[Die Aufgabe]: Finde alle Zeilen in den Datensätzen, in denen die Zeichenfolge „menu“ vorkommt, und schreib sie ab.

[Daten zur Übung]:

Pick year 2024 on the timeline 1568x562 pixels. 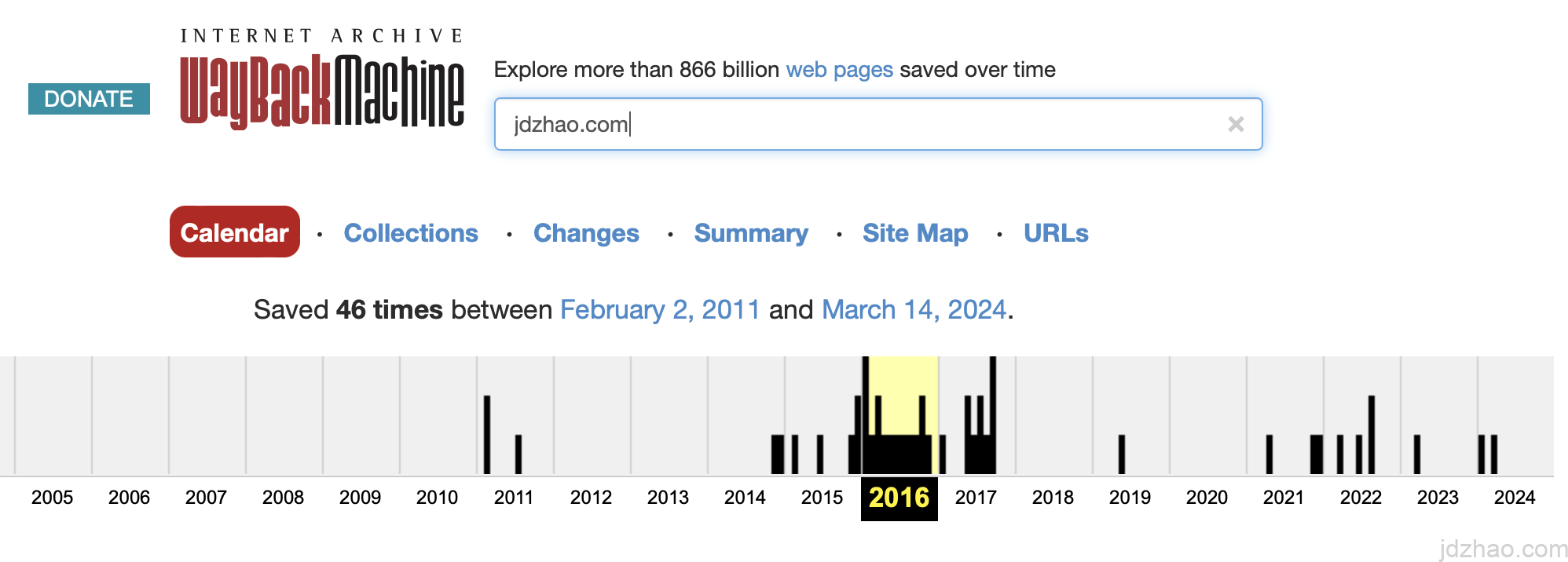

--

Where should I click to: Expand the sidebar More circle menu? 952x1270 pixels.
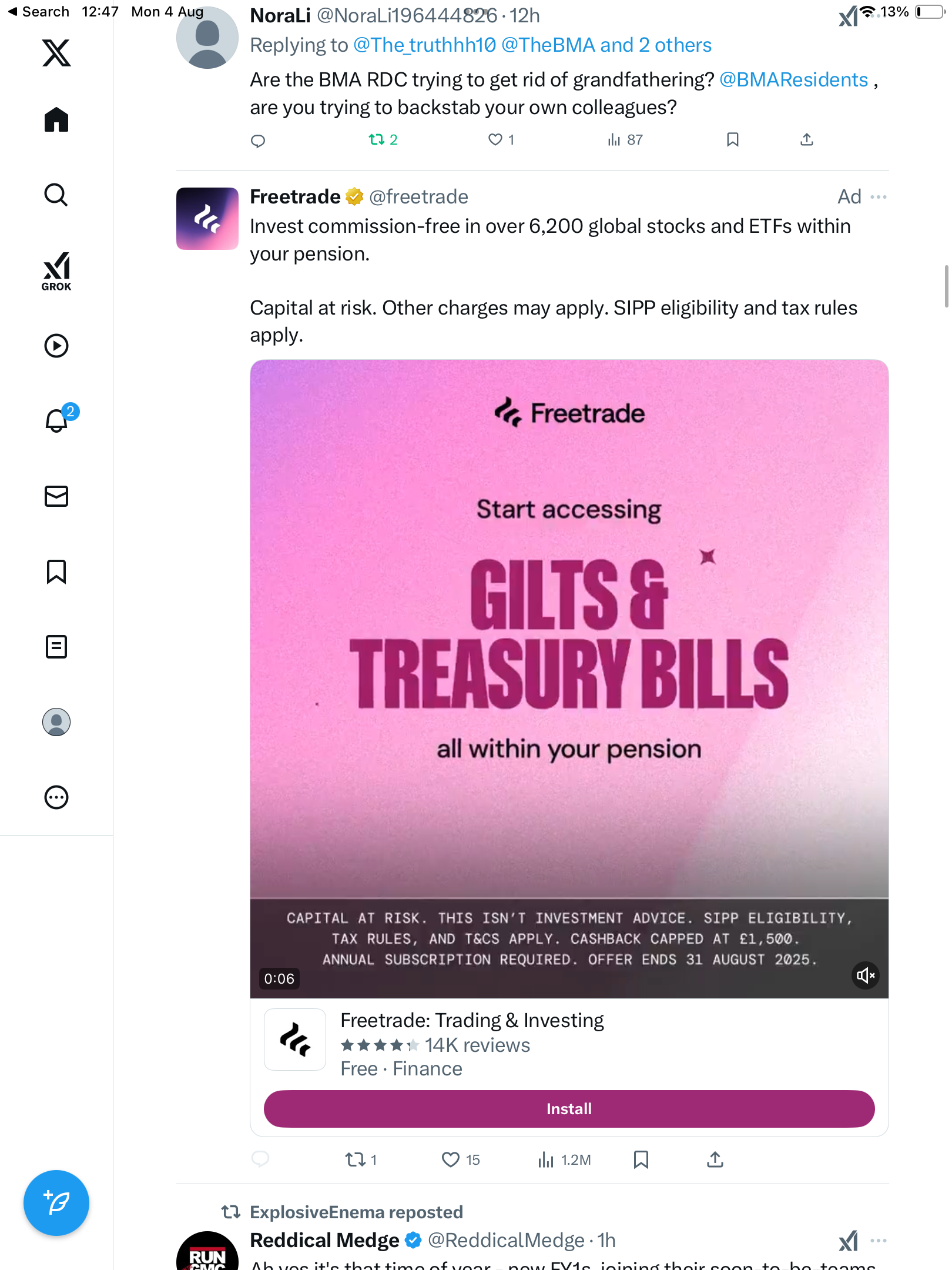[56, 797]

==

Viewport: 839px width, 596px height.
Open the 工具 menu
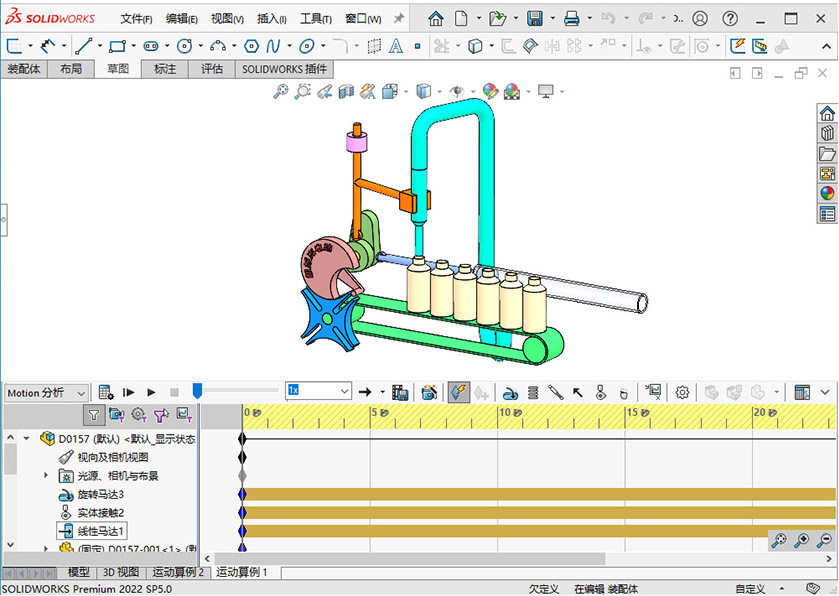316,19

[Die Lösung]:
Where should I click to: Expand the sidebar More circle menu? 952x1270 pixels.
Open the 工具 menu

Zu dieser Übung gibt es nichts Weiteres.